Gérard ne se plaignait jamais à son maître des mauvais traitements qu’il recevait dans sa maison. Pannuto en était dans l’admiration. Un jour, il suivit à son insu le saint jeune homme qui se rendait à l’église, et il le vit, après une longue prière, traîner la langue sur le pavé jusqu’au pied de l’autel, et là entrer en extase. Dès lors, il le vénéra comme un saint, et congédia son persécuteur.
Le trait suivant est une nouvelle preuve de la patience du jeune tailleur. Un jour qu’il passait par un chemin solitaire, le bruit de ses pas fit envoler un oiseau au moment même où un chasseur se préparait à tirer. Celui-ci, furieux, s’élance sur lui et lui donne un soufflet. Fidèle à la recommandation du divin Maître, Gérard présente l’autre joue. Mais l’homme en colère ne voit dans cet acte qu’une insulte, et redouble ses mauvais traitements. Survient heureusement le fils de Pannuto qui intercède pour l’innocent. Le chasseur s’apaise, et passant subitement de la colère à l’admiration, il s’en va lui-même publier partout la vertu du jeune apprenti.
Le Saint domestique
En attendant l’heure de Dieu pour entrer en religion, Gérard, alors âgé de seize ans, s’engagea comme serviteur chez Mgr Albini, évêque de Lacédonia. C’était un homme de mérite, mais d’un caractère bouillant. Dieu se servit de lui pour exercer son jeune serviteur à la pratique des plus sublimes vertus chrétiennes.

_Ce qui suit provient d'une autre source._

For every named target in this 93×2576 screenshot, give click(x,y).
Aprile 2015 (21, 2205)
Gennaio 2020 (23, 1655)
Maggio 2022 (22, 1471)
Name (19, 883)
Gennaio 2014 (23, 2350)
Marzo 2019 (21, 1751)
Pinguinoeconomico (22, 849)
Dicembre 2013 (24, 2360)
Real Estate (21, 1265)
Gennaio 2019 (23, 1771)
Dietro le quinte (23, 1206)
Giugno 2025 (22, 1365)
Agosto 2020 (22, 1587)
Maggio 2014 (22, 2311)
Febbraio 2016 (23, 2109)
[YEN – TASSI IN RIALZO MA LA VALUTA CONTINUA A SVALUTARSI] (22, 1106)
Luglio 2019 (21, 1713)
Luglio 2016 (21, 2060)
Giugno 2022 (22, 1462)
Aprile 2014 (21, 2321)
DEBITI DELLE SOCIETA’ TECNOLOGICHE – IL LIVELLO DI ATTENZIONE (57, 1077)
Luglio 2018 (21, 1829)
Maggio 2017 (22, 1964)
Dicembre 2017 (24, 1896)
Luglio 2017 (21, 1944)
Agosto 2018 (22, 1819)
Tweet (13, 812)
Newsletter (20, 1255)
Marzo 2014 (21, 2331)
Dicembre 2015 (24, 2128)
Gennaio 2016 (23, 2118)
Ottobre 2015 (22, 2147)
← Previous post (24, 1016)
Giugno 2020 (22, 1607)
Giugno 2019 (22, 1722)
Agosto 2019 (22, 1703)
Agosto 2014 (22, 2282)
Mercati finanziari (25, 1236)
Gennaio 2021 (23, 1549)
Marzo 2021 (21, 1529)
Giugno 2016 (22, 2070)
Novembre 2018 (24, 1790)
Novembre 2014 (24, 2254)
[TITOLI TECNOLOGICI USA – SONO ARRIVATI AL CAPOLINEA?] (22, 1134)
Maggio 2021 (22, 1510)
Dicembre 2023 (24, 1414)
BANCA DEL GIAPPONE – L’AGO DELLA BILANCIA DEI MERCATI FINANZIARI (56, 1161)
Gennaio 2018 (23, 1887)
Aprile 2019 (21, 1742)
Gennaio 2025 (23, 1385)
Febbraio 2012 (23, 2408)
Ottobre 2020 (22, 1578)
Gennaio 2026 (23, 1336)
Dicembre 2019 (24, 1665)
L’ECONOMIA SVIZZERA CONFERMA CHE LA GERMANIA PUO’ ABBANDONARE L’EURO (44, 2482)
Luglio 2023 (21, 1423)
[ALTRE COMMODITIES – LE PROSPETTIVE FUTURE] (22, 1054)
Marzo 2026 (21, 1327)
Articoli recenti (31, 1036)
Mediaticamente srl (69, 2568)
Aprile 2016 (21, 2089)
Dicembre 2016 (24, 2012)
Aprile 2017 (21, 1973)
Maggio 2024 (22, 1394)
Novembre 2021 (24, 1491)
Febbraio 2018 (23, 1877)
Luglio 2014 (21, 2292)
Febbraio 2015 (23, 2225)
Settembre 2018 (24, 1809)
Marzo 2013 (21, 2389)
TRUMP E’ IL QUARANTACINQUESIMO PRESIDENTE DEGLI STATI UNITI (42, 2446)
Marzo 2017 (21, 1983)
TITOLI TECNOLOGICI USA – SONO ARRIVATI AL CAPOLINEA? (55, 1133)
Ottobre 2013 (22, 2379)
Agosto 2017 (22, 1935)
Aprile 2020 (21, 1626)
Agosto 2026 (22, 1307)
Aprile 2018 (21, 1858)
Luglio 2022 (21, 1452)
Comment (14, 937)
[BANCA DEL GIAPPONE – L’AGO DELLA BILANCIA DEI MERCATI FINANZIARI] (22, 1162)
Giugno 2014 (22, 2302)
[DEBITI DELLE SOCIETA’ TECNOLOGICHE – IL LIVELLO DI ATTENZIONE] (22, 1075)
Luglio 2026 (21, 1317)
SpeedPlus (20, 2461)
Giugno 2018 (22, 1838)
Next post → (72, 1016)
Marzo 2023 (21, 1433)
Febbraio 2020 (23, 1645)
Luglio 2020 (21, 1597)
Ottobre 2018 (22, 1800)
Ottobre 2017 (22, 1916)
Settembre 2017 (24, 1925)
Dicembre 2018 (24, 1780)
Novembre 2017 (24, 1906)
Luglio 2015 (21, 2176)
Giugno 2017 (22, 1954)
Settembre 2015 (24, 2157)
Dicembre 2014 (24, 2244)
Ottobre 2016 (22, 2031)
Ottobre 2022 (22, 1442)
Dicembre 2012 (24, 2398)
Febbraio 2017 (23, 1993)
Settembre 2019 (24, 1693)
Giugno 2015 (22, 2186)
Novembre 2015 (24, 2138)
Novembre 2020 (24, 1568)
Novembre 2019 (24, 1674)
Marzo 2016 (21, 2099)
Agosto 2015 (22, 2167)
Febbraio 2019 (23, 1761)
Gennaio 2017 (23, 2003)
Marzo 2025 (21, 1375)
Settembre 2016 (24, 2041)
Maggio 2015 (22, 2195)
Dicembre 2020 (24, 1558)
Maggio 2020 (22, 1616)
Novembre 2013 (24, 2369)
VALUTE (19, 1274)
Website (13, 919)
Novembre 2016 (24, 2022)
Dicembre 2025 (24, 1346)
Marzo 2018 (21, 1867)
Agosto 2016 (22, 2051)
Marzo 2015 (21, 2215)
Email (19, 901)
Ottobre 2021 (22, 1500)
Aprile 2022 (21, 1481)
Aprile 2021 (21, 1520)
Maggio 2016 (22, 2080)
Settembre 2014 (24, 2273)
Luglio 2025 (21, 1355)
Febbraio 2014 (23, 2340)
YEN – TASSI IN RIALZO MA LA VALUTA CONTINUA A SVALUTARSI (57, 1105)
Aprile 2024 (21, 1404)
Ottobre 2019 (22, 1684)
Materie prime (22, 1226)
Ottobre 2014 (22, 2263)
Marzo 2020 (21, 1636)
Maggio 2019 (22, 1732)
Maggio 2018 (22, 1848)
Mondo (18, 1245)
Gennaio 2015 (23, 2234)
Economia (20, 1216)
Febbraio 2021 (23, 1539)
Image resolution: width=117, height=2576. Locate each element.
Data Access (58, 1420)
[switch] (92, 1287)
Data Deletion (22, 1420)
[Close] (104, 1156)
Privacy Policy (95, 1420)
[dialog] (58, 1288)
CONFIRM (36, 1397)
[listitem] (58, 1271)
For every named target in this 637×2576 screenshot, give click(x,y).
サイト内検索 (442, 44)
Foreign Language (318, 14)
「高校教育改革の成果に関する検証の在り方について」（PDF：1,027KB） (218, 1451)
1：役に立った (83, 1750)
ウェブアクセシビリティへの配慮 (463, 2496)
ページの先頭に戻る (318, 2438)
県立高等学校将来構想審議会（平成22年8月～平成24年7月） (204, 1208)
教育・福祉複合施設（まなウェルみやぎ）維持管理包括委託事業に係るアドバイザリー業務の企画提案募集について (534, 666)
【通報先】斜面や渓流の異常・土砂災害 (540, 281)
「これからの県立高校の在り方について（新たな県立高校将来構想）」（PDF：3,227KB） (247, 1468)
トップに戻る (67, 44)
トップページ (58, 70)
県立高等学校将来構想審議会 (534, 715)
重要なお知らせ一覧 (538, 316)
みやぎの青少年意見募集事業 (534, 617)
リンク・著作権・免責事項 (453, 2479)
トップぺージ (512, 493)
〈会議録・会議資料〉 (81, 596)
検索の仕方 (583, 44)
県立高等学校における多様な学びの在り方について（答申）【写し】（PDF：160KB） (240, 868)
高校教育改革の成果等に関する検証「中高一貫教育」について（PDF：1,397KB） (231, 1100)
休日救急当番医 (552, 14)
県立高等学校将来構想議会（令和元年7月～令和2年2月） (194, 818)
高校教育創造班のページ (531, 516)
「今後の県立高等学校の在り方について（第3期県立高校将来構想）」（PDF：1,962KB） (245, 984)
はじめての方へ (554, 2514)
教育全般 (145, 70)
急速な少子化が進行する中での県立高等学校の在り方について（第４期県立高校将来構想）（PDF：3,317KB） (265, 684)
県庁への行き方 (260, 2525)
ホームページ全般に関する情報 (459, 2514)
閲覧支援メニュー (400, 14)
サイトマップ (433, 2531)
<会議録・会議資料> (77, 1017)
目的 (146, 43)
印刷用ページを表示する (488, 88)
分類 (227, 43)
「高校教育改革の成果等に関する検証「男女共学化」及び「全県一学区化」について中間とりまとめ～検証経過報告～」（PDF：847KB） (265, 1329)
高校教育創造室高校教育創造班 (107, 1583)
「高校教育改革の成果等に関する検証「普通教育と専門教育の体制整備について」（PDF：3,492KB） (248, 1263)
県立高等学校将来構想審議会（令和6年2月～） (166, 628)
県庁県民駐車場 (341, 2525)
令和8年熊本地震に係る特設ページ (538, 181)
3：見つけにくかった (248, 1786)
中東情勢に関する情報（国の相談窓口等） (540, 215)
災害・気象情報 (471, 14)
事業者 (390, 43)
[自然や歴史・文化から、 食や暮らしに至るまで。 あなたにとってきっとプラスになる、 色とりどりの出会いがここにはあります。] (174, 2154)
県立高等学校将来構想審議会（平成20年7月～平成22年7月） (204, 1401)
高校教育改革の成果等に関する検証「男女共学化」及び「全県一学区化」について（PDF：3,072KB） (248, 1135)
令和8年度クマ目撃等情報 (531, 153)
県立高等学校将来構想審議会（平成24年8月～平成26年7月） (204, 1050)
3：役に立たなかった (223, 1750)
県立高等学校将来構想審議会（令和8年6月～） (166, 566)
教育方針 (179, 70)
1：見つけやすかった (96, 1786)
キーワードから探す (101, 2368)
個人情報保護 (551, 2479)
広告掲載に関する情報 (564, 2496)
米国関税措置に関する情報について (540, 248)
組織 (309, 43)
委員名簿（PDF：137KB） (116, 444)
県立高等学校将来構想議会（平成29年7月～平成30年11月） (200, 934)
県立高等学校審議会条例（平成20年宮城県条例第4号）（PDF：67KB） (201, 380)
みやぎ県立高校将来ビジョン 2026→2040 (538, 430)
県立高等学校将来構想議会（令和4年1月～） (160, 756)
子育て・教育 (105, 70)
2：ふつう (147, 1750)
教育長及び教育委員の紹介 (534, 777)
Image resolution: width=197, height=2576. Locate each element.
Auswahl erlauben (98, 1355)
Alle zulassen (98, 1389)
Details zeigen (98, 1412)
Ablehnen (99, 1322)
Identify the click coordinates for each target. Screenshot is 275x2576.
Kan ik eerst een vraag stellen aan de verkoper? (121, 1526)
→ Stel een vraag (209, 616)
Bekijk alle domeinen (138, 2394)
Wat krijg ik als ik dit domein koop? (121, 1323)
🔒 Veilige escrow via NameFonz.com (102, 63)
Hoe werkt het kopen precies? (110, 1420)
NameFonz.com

Plaintes, gronderies, humiliations, travaux excessifs, l’humble fils de Benoîte était de trempe à supporter tout cela. Le silence respectueux qu’il gardait pendant et après les plus injustes corrections, la manière de les recevoir les yeux baissés et le visage serein, sa gaîté toujours douce et aimable, son obéissance au moindre signe, son amour du travail, tout dénotait déjà en lui la vertu héroïque d’un saint.
Là, malgré ses labeurs, Gérard n’en continuait pas moins ses mortifications étonnantes. Un jour, le médecin, voyant la pâleur de ses traits, lui demanda s’il n’était pas malade. « Je suis bien, » répondit Gérard en souriant. Le médecin, incrédule, lui palpa la poitrine, et s’aperçut qu’il portait un rude cilice.
Affable envers tous, bon pour les pauvres, tendre pour les malades, ce saint jeune homme ne se connaissait qu’un ennemi : c’était lui-même. Il ne s’accordait qu’un peu de pain pour nourriture, rarement quelque légume, réservant pour les pauvres et les malades tout ce qu’on laissait à sa disposition à la cuisine.
Quand il passait en ville, tout le monde était frappé de sa modestie.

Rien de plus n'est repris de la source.